Description of the task:
List every line in the data below that contains the word "Instruction", copying each such line in full. Treat uppercase and lowercase as different.

Supplied information:
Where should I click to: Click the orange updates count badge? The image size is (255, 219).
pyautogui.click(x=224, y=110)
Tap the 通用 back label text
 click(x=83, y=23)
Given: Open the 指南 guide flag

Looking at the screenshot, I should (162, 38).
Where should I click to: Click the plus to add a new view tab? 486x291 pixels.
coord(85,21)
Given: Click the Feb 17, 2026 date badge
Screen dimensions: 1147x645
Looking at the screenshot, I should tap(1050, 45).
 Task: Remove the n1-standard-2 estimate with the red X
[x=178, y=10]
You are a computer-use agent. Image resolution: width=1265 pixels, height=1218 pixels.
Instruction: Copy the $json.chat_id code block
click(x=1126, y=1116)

...

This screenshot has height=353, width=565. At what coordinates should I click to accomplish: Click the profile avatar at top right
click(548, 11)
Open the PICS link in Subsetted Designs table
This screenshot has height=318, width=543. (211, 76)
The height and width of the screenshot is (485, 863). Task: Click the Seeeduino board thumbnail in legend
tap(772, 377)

==

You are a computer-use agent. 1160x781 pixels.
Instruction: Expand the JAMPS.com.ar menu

The answer:
Instruction: Copy the $json.chat_id code block
Instruction: Expand the JAMPS.com.ar menu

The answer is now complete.